Board Member of FECIF, Chairperson of FEPI, and Partner at The Spectrum IFA Group
The Insurance Distribution Directive – Are you ready?
Since 2005, insurance intermediaries have operated under the rules of Directive (2002/92/EC) – the Insurance Mediation Directive (IMD). This has now been replaced by the EU Directive 2016/97 – the Insurance Distribution Directive (IDD). The IDD applies to all forms of insurance, for example, car, household and travel insurance through to life insurance.
Originally, the IDD should have applied from 23rd February 2018. However, despite the two-year transition period foreseen following the publication of the IDD, by late 2017, it was identified that some insurance distributors would not be ready to meet the deadline. Arising out of this, the European Parliament and 16 Member States requested a postponement and subsequently, the deadline for the application of the rules was pushed back to 1st October 2018. The new date also applies to the application of the two Commission Delegated Regulations on Product Oversight & Governance and Conduct of Business Rules.
Member States Regulators are obliged to transpose EU law into national law by the due dates that are set and inform the Commission that this has been done. However, as concerns IDD this has still not been done by all Member States, as can be seen at the following link:
In effect, this leaves insurance intermediaries in those Members States that have not met the deadline in a vacuum, since the IMD is repealed from 1st October 2018 and the IDD has not been transposed into the national law. This also results in consumers being less protected since they no longer have the ‘shelter’ of IMD. It is therefore incumbent upon the European Commission to take infringement measures against those Member States that have not met the deadline, as soon as possible.
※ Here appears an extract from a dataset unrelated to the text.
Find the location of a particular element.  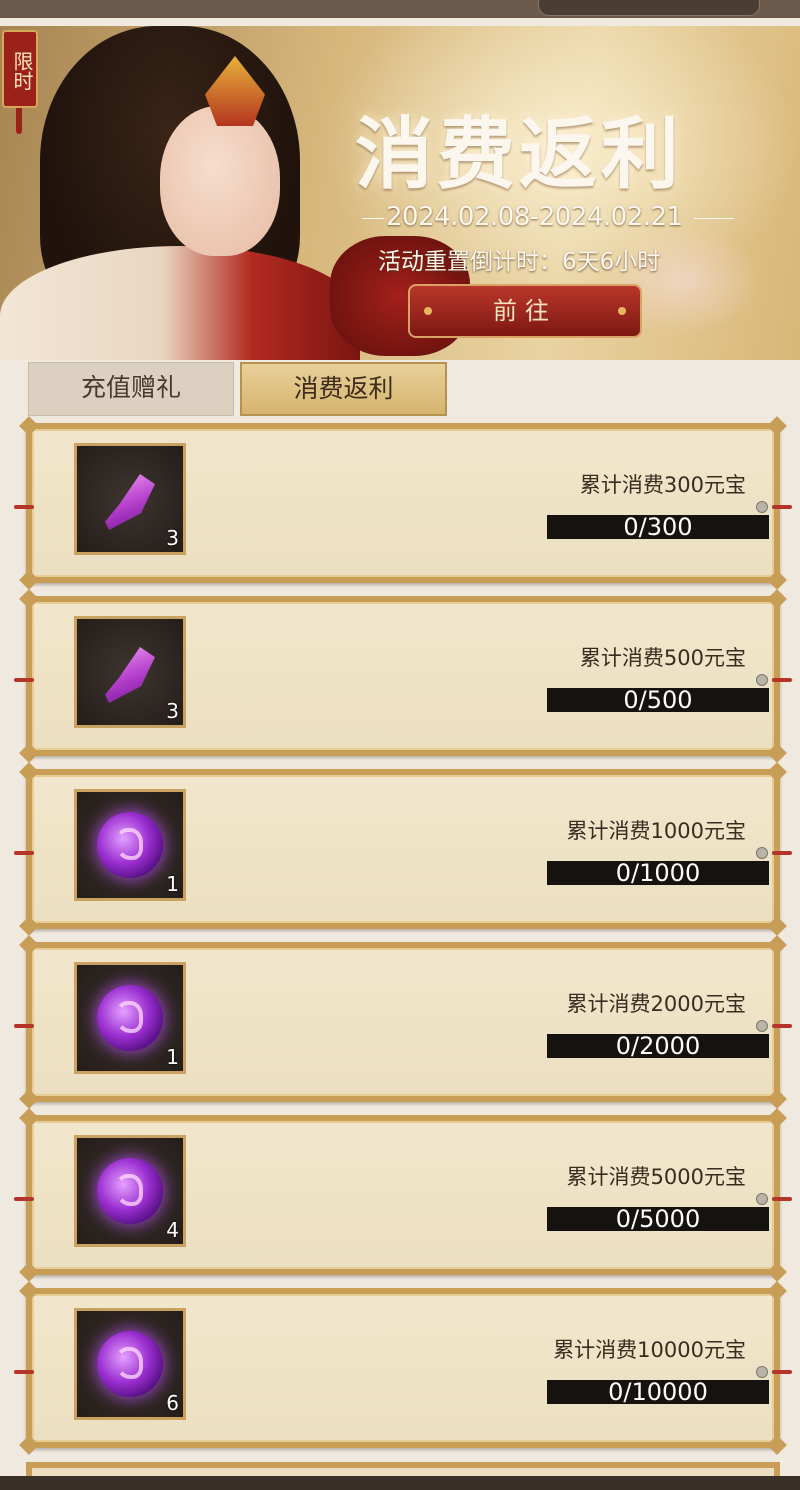

reward-progress-bar: 0/1000 is located at coordinates (658, 873).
Under the new IDD framework, retail investors buying insurance products will benefit from rules on transparency and business conduct to help consumers avoid buying products that do not meet their needs. The rules applying to Insurance Based Investment Products (IBIPs) are particularly more stringent under IDD than under IMD. IBIPs are also subject to the PRIIPS Regulation for which the main goal is to enhance investor protection standards for retail clients. As such, potential investors must be provided with a standardised Key Information Document (KID) in ‘sufficient’ time prior to entering into the contract.
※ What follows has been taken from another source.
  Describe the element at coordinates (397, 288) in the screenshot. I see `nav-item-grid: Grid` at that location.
When advising on IBIPs, insurance distributors are required to obtain all necessary information from the client to be able to recommend suitable investment solutions. Inspired by MiFID II standards, this includes the client’s knowledge and experience in the relevant investment field, financial situation (including ability to bear losses), investment objectives (including risk tolerance) and ESG preferences. Client reviews must also take place at least annually.
In reality, for many independent insurance intermediaries, this is no different than the way they have operated pre-IDD (although many advisers may need training about ESG policies before they can discuss this subject with clients). However, for others, this results in major changes to the way they conduct business.
Overall, the IDD sets minimum harmonisation standards. However, Member States can introduce rules which surpass IDD standards. One example of this is Spain, which has draft legislation in its Parliament to introduce a commission ban for independent insurance brokers (but not for tied or multi-tied intermediaries). However, since Spain is one of the Member States that has not met the IDD deadline, here lies an immediate problem. Rather like Brexit, those affected are left in a position to plan for an outcome that may or may not happen. Should the product manufacturers and independent insurance brokers change their business model just in case the change on inducements goes through?